A proposta governamental de criação do instituto do primeiro emprego trata-se mesmo de uma cópia sinistra do “emploi jeune” dos franceses. E sinistra mesmo porque a diferença está no valor alocado, já que com a verba destinada pelo Eleito para tal finalidade, teremos um projeto importante, transmutado em gota d’água no oceano.

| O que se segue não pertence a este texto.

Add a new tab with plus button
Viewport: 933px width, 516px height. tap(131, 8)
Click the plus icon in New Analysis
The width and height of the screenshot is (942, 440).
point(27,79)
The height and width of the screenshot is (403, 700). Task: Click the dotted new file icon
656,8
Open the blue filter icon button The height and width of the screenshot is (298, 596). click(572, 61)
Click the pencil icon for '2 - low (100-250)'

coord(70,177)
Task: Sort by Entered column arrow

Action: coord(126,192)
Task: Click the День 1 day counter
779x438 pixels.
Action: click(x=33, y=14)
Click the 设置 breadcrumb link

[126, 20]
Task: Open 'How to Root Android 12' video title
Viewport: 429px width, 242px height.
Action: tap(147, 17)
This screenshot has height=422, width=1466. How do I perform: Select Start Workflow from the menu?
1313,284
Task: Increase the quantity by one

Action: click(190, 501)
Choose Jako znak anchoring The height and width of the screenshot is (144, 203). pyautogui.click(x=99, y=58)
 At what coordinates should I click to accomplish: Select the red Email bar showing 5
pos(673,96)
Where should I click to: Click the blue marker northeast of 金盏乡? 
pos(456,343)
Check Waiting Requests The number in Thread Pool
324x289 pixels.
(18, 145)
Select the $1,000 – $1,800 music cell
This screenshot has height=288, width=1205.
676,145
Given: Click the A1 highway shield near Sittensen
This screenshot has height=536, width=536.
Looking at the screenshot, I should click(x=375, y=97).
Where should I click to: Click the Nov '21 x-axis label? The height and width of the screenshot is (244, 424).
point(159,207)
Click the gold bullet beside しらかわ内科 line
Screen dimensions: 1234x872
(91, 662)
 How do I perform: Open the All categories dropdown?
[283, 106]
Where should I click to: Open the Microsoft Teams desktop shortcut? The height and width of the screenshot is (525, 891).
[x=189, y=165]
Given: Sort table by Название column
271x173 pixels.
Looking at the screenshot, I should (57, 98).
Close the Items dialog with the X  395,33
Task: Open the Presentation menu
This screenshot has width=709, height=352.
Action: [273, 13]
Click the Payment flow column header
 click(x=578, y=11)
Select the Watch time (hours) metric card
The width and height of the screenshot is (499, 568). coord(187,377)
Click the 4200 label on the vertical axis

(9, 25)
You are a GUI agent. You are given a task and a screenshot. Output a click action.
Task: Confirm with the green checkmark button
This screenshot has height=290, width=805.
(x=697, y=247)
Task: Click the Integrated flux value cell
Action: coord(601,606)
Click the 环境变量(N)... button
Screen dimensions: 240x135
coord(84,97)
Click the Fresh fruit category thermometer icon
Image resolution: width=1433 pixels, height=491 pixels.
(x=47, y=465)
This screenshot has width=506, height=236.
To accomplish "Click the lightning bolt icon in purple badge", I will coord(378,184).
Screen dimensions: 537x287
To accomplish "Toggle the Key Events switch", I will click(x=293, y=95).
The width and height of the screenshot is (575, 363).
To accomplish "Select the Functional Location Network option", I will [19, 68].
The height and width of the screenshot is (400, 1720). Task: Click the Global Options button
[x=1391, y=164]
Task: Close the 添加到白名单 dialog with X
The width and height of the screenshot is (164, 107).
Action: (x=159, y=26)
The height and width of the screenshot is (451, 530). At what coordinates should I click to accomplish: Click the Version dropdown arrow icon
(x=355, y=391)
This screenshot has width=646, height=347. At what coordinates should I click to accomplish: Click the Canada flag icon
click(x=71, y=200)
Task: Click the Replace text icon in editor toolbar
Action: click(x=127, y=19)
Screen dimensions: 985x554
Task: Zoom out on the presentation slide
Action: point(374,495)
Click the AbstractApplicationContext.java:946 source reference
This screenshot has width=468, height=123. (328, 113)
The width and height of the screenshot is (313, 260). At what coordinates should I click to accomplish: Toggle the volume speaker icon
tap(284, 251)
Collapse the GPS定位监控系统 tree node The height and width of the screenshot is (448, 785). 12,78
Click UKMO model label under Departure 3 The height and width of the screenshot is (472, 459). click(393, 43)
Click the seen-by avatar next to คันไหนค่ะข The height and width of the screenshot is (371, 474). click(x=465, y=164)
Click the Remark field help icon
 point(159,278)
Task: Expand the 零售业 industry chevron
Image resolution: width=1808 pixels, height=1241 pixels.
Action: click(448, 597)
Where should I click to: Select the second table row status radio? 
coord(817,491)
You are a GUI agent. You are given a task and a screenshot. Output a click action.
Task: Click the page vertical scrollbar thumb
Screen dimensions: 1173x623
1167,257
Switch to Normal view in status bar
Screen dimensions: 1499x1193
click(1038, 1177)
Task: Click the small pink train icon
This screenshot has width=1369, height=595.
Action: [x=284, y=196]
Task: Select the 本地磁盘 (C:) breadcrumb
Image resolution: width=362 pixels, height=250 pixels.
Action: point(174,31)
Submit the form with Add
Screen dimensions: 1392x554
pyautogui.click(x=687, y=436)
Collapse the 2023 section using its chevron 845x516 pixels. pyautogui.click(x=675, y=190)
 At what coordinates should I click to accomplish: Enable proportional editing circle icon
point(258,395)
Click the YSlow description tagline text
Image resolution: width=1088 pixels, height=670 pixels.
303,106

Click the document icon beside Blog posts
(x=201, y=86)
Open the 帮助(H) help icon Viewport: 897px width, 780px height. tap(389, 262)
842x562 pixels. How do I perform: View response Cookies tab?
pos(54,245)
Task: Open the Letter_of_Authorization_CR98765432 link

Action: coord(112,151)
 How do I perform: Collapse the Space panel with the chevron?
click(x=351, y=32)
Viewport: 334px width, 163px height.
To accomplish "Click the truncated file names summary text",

Estamos também de pleno acordo com suas propostas concretas e objetivas a implantação no país de um processo sério, democrático e transparente de uma real negociação coletiva:

1- garantir a continuidade da vigência do contrato atual até que advenha uma nova norma, hipótese que obrigaria ambas as partes a negociar sob pena de ficarem “empacadas” na norma anterior;

2- garantir o direito à informação sobre a situação da empresa e não dados gerais sobre negociações;

3- adoção do sistema francês de constituir em cada empresa um delegado nomeado pelo sindicato e um representante eleito pelos trabalhadores;

4- proibição e apenamento das práticas negociais desleais e atos anti-sindicais;

5- manutenção do poder normativo da justiça do trabalho como instrumental de arbitramento estatal, vedada a concessão de efeito suspensivo;

6- criação de uma lei de regulação das demissões em massa, exigindo a prévia negociação com o sindicato, como propõe a convenção 158;

7- promulgação de legislação regulamentando os incisos XX (proteção do mercado de trabalho) e XXVII (proteção contra a automação) do artigo 7º da CF-88 que até hoje esperam o beijo do príncipe encantado para acordar de seu sono de 15 anos;

8- repúdio à idéia de que é possível criação de empregos através de políticas públicas centradas em retoques no Direito do Trabalho e apostar na proposta genial do Márcio Pochmann (criação do Fundo Nacional de Trabalho Solidário) para um “choque redistributivo”.

Em conclusão: “estamos acordes com a inclusão na reforma sindical de suas propostas acima indicadas, posto que a se manter o sistema de negociação coletiva nos moldes vigentes de submissão, flexibilização e precarização, também não vemos como o país possa crescer e propiciar um incremento anual de 1,5 milhão de empregos novos (5% ao ano) para o pessoal novo que chega todos os anos no mercado, quanto mais para se dar trabalho aos 7 milhões de desempregados que já estão na fila de espera. Portanto, a proposta governamental de criação do instituto do primeiro emprego trata-se mesmo de uma cópia sinistra do ’emploi jeune’ dos franceses. E sinistra mesmo porque a diferença está no valor alocado, já que com a verba destinada pelo Eleito para tal finalidade, teremos um projeto importante, transmutado em gota d’água no oceano”.